13 Sep Locking bias
The bond market continues to slide, as all-time high levels in the stock market suck money out of the bond market in search of higher returns. Bonds are now at a pivotal point, with the 10 Year Treasury Note yield pressing up against the ever-important 2.18% level that it fought to break beneath for many months. If this level fails to hold, we could see the 10 YTN yield take a more significant jump higher. This will also hurt mortgage bonds, as the two competing investments tend to move in sync with one another. Mortgage interest rates would take a step higher as a result.
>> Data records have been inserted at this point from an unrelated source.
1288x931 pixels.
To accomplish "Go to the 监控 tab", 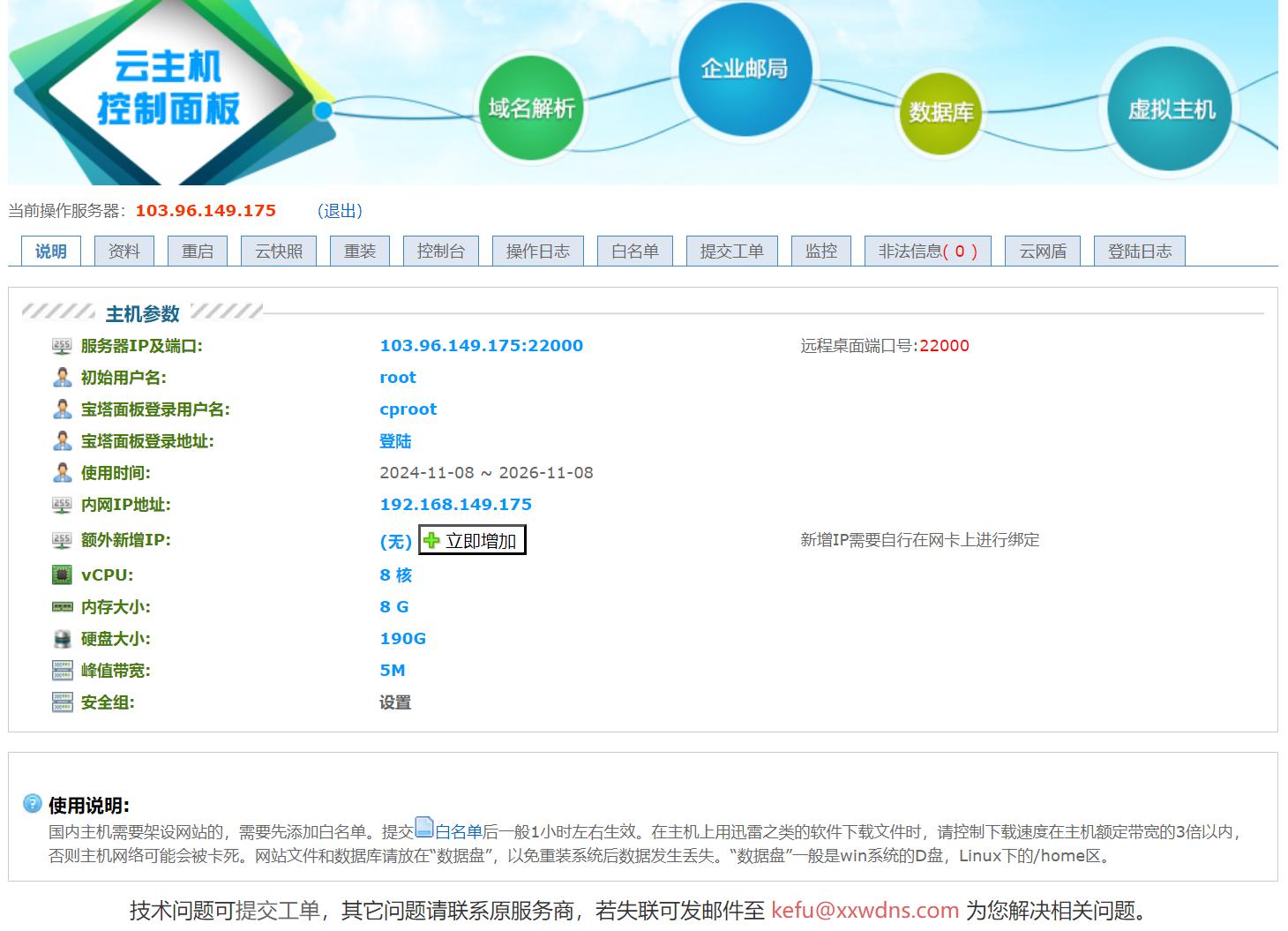I will [x=820, y=252].
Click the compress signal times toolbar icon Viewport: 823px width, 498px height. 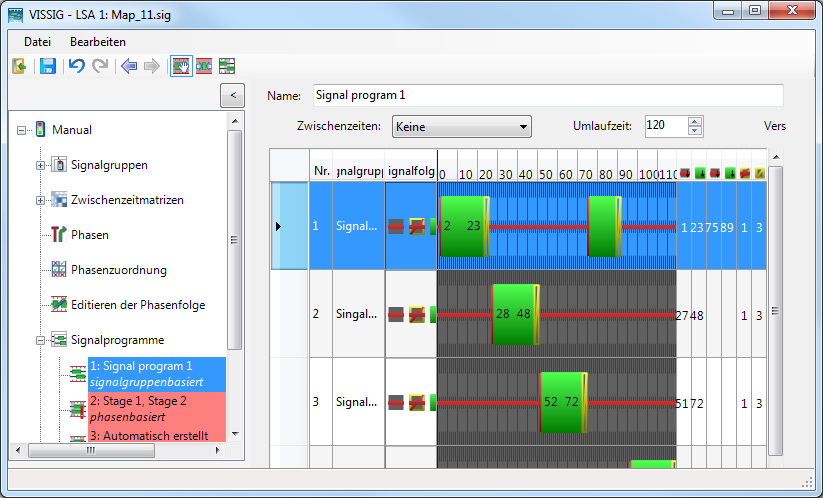click(204, 66)
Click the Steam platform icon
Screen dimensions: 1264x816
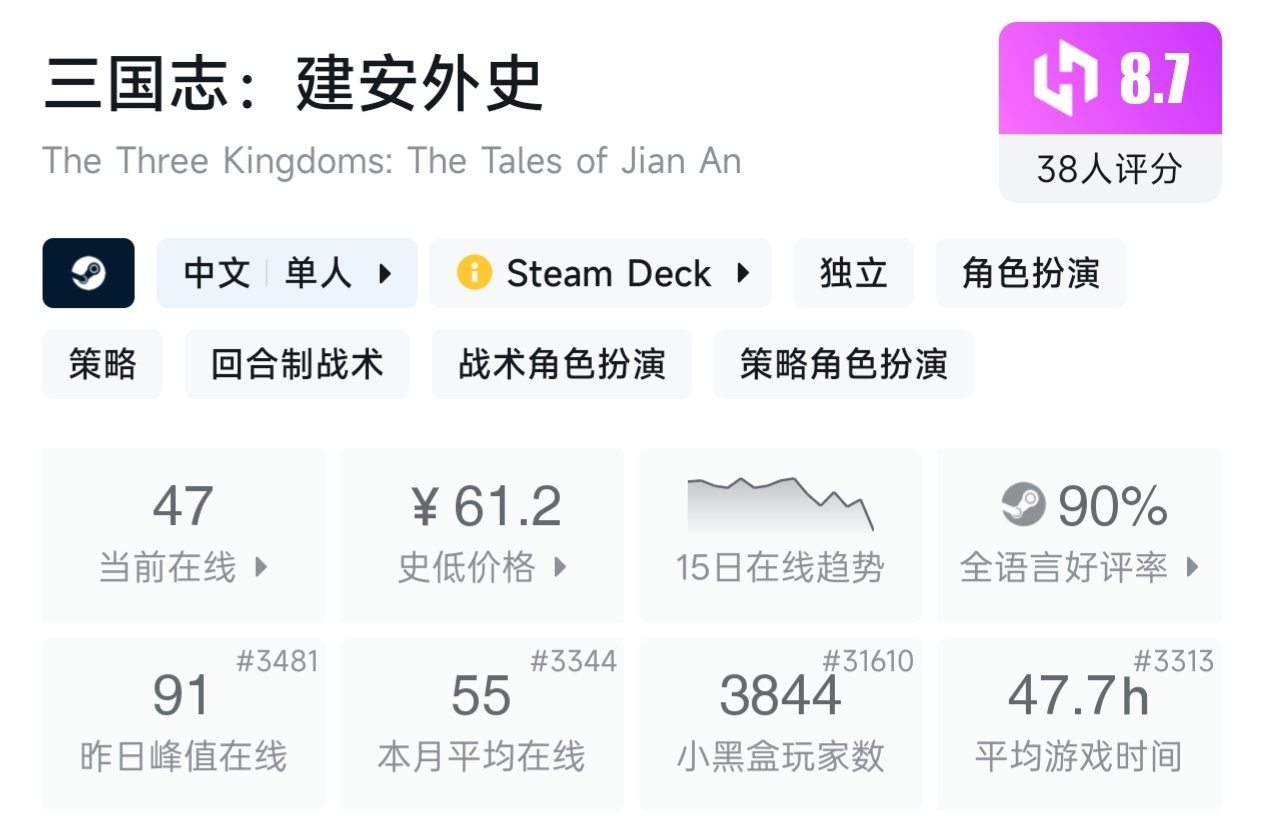(88, 273)
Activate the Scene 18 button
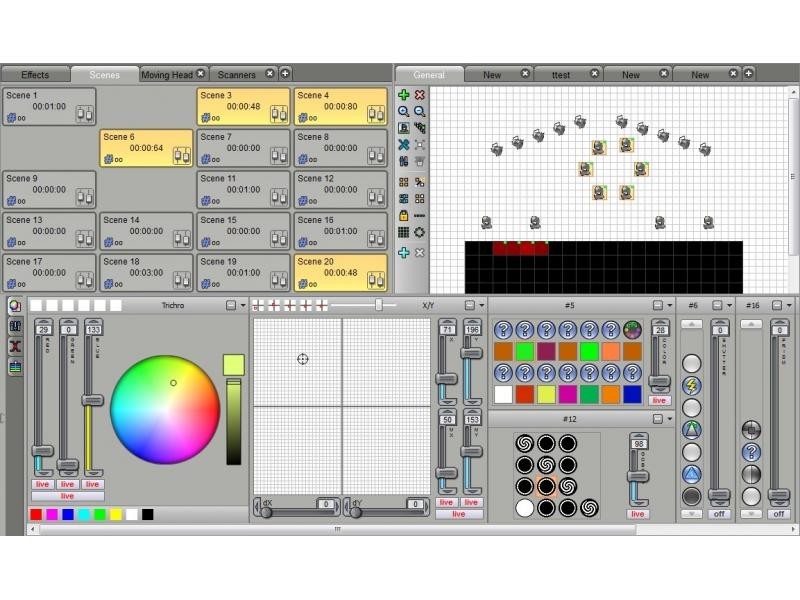The height and width of the screenshot is (600, 800). [146, 272]
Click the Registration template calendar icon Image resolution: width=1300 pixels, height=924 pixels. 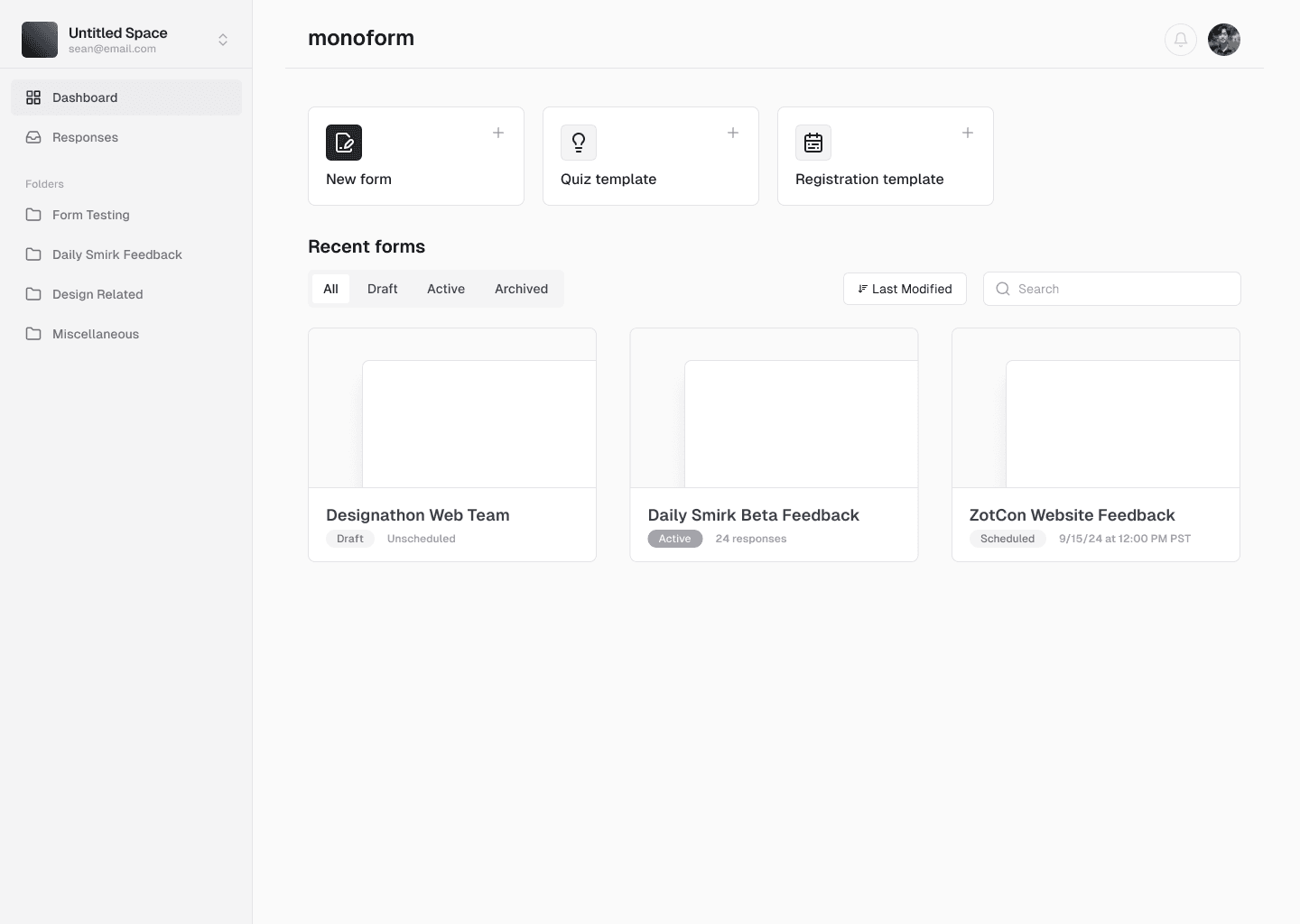coord(812,143)
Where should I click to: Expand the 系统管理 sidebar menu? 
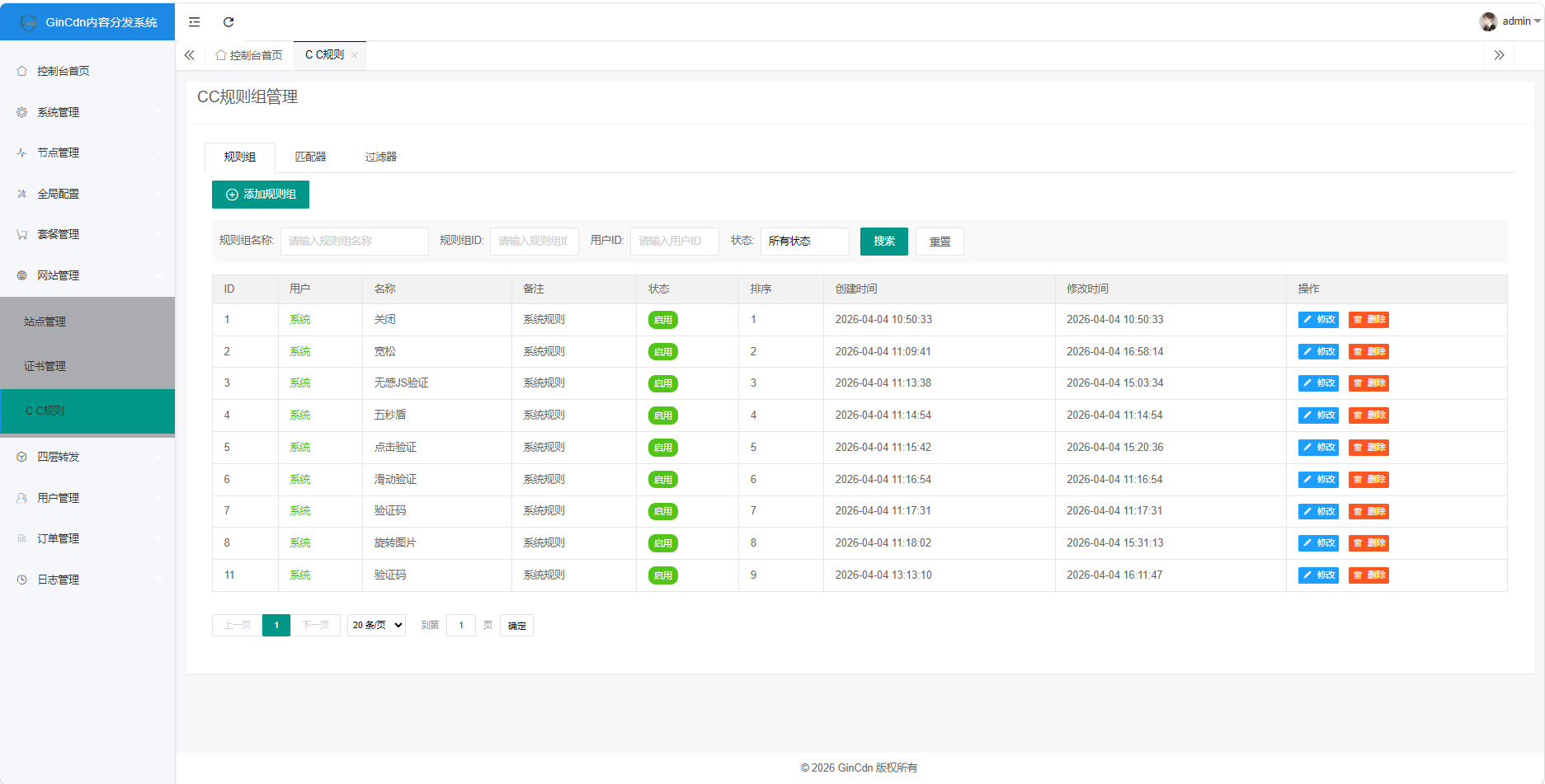click(x=87, y=112)
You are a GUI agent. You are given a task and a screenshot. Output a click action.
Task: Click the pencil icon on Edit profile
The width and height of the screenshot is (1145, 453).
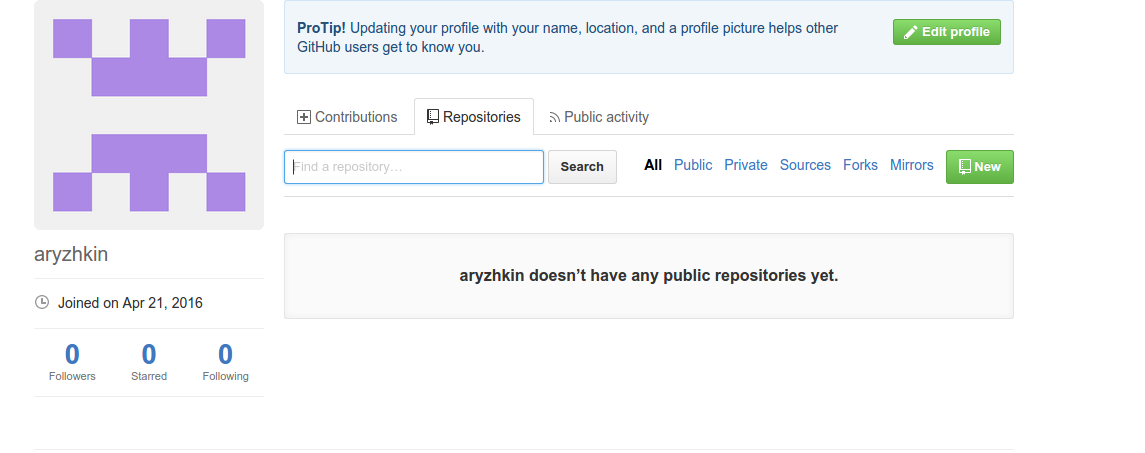(x=910, y=32)
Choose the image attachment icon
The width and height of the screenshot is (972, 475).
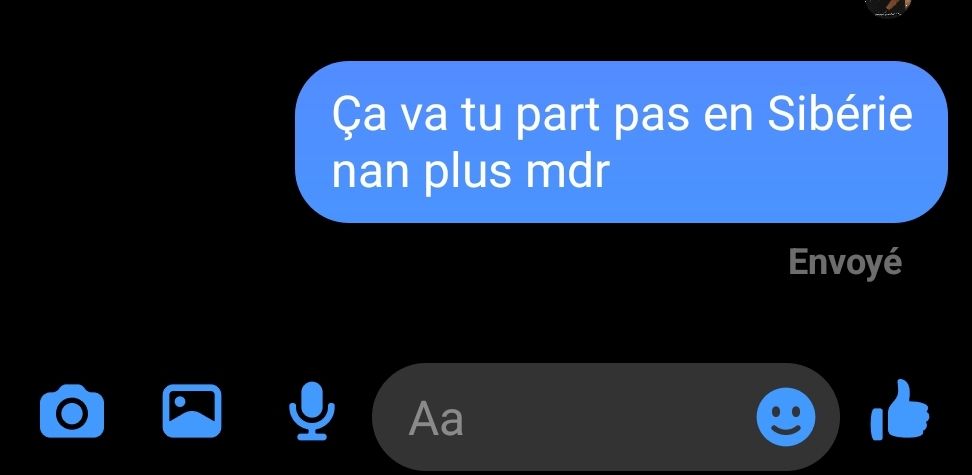tap(192, 411)
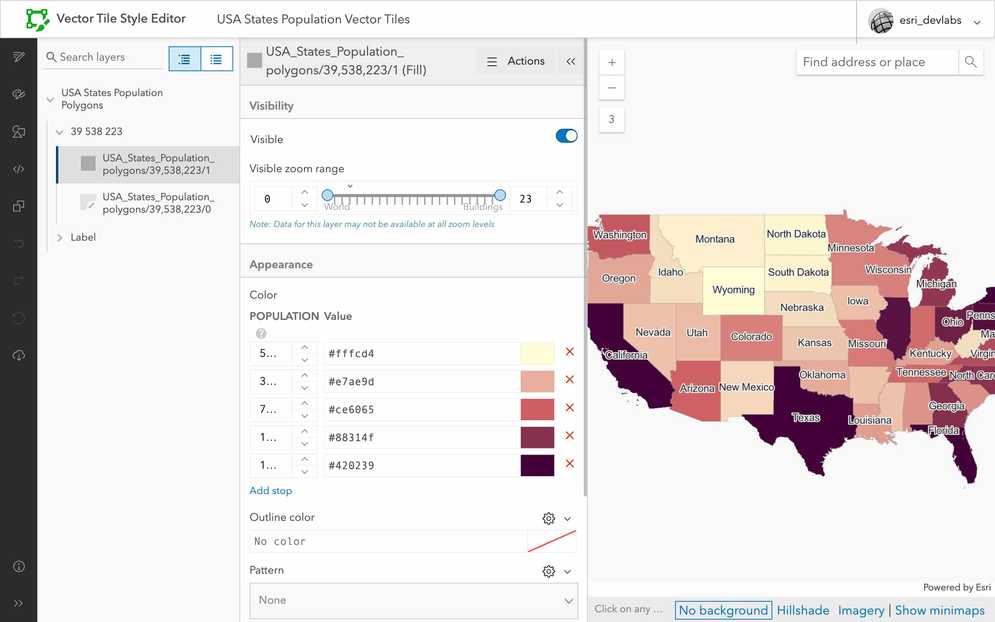Viewport: 995px width, 622px height.
Task: Click the Add stop link
Action: click(271, 491)
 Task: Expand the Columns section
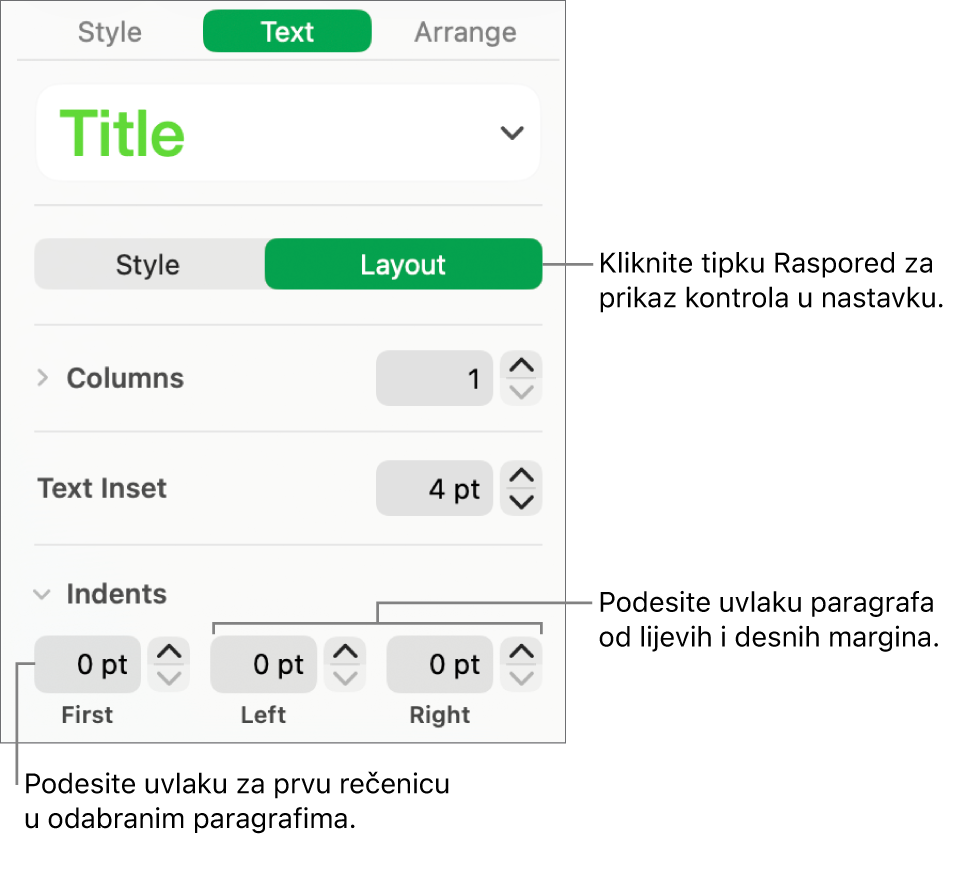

The Producer Price Index (PPI), which measures inflation on the wholesale level, was reported to be up 0.2% for the month of August. Although this was lower than the 0.3% anticipated by the market, it is still a strong increase. On a year-over-year basis, the number moved higher from 1.9% to 2.4%, which is only 0.1% away from matching the quickest pace of inflation since 2012. Most of the gains in this report can be attributed to higher energy prices. Since PPI doesn’t necessarily mean higher inflation on the consumer level, the market’s reaction was minimal. Investors will be waiting for tomorrow’s Consumer Price Index (CPI) report, which could certainly influence the near-term direction of mortgage interest rates.
In the face of continued weakness in the bond market, we will maintain our locking bias.